Energieerzeugung, -transport und -nutzung werden noch viel zu häufig getrennt nach Sektoren betrachtet. Nur durch konsequente Sektorkopplung – beginnend schon in der Planung von Wärme- und Mobilitätsnutzung und deren gezielter Verzahnung mit den Stromnetzen – kann die Energiewende mit größtmöglicher Effizienz vorangetrieben werden. Wasserstoff wird als Energieträger ebenso eine wichtige Rolle bei der Energieübertragung spielen und fossiles Gas verdrängen. Diese verschiedenen Aspekte der Energienutzung müssen jetzt schon in Planungsprozessen, der Umsetzung und den zukünftigen Nutzungsszenarien bedacht werden.

Eine Zusammenfassung der erarbeiteten Ziele und Maßnahmen zu Handlungsfeld I finden Sie in dieser grafischen Übersicht.

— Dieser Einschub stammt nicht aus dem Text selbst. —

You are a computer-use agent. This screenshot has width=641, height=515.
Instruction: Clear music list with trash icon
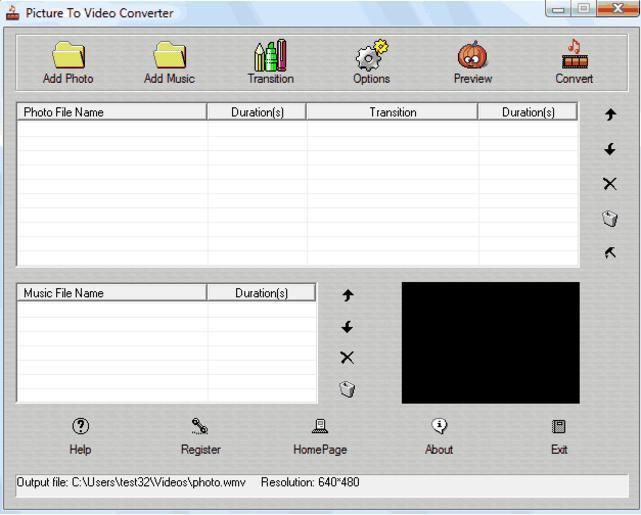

Handlungsfeld III: Forschungsförderung und Reallabore

  • Forschungsförderung für Innovationen im Bereich Smart Grids
  • Bestehende Reallabore in den wirtschaftlichen Dauerbetrieb überführen
  • Voraussetzungen für den Weiterbetrieb bereits bei Projektstart klären

Es gilt, auch zukünftig Forschung anzureizen, speziell, um die Weiterentwicklung und kontinuierliche Optimierung der Technologien und Vergütungsmodelle zu ermöglichen. Die Zugänglichkeit des Förderdschungels soll dabei besonders für kleinere und mittlere Akteure verbessert werden. Weiterhin gilt es zu prüfen, ob bestehende Reallabore in den Dauerbetrieb überführt werden können – sofern technisch und wirtschaftlich machbar.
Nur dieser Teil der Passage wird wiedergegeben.